Some artists painted visions of loveliness that could make anyone smile. Others, like Edvard Munch, created nightmares that could make you scream.

Influential Norwegian painter Edvard Munch is best known for his dark, emotional images. Born in 1863, Munch was raised by his father as his mother died when she was relatively young. A severe man, Munch’s father instilled in his son an intense fear of going to hell. This fear stayed with the artist his entire life. However, illness spread throughout Munch’s family, and his father and three other siblings passed away within a short period.

Munch used thick brushstrokes and deep colours to depict his state of mind. His work was so dark that some even question whether Munch himself had a serious mental illness. His most famous painting, The Scream (1893), portrays a lone figure crying out in anguish on a bridge. Much of Munch’s life was covered by a gloomy shadow of sickness and misery due to his parents’’ and siblings’’ deaths. It was in this state of loneliness and anxiety that he was inspired to paint The Scream. In his discussion of this image, he recalled the “blood-red” sunset he saw as he walked and the fear he felt running through his body.

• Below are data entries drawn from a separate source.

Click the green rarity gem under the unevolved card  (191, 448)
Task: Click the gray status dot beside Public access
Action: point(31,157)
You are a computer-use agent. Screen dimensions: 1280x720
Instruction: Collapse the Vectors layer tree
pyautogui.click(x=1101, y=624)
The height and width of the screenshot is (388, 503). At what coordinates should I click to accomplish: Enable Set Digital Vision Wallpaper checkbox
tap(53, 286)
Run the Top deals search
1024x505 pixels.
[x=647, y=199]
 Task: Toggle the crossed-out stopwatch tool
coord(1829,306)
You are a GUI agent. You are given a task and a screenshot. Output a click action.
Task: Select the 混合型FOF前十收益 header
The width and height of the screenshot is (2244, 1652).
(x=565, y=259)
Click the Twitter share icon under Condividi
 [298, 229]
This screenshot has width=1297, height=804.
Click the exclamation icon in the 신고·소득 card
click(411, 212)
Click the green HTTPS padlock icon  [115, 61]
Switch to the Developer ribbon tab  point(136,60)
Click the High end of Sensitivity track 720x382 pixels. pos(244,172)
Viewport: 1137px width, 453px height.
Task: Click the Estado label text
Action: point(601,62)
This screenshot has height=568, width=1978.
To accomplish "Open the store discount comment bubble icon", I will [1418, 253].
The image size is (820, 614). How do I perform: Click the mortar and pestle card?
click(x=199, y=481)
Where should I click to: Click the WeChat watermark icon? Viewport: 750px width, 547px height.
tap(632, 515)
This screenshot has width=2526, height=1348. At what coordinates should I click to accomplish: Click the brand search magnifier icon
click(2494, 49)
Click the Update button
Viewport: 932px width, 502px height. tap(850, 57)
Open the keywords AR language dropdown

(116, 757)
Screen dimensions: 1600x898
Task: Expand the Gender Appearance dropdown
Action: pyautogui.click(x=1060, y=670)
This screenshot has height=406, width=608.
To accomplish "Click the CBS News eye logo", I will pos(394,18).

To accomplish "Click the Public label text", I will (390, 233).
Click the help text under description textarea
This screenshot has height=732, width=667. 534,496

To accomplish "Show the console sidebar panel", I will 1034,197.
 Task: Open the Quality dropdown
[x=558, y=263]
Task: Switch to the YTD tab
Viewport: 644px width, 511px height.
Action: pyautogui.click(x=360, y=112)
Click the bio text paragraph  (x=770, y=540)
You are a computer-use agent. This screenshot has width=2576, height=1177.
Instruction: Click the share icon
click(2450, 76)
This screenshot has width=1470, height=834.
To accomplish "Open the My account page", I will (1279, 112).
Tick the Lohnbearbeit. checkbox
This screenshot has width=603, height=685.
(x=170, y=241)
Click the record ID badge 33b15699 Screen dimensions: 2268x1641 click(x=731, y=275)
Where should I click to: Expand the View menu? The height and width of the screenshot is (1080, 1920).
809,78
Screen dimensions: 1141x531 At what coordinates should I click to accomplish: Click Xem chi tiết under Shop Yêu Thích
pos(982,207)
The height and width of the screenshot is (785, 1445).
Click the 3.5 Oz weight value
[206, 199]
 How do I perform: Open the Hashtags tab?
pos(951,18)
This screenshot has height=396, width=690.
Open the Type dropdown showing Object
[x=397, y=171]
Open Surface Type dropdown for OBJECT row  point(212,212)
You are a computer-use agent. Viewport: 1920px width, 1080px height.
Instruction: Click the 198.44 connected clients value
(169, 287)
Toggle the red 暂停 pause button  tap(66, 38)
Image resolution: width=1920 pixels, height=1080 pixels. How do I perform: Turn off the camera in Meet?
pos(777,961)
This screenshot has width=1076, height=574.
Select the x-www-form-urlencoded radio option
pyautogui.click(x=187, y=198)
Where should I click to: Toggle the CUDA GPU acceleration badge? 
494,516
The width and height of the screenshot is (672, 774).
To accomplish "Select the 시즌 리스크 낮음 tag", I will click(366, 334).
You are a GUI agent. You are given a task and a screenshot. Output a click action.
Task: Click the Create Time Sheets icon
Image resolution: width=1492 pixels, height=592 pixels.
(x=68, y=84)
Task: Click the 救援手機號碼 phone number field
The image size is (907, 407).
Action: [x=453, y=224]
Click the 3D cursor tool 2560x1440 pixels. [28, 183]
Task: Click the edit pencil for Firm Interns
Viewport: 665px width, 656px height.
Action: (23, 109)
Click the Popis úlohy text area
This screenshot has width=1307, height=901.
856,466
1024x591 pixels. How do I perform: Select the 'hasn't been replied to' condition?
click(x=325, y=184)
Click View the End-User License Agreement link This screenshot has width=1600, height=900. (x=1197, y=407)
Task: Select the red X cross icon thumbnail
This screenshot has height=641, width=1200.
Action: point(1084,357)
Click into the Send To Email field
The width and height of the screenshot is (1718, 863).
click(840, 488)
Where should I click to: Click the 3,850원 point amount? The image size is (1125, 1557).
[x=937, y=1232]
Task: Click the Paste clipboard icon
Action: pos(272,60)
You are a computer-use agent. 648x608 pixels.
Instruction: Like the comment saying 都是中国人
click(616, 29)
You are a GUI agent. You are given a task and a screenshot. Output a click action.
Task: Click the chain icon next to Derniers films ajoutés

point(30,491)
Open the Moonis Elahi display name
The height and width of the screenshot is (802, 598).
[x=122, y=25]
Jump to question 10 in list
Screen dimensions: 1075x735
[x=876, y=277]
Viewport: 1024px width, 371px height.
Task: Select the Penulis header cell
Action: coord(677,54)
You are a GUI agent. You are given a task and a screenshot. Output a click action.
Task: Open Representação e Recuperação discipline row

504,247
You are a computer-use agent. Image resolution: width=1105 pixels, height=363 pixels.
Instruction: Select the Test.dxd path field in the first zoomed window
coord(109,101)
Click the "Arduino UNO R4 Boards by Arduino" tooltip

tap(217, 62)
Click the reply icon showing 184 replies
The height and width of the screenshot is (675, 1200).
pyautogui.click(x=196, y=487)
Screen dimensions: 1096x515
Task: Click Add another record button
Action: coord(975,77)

These strong emotions certainly come through and impose a similar feeling on any viewer.

This painting has become a cultural icon that many non-experts are familiar with. It has been stolen twice. Most recently, in August 2004, robbers held guards at a Norwegian museum at gunpoint, making away with The Scream and another Munch painting. The two paintings are worth an estimated $100 million combined. A little over two years to the date of their theft, police recovered both pieces. The paintings only had minor damage. In comparison, the thieves responsible received four- and eight-year sentences behind bars.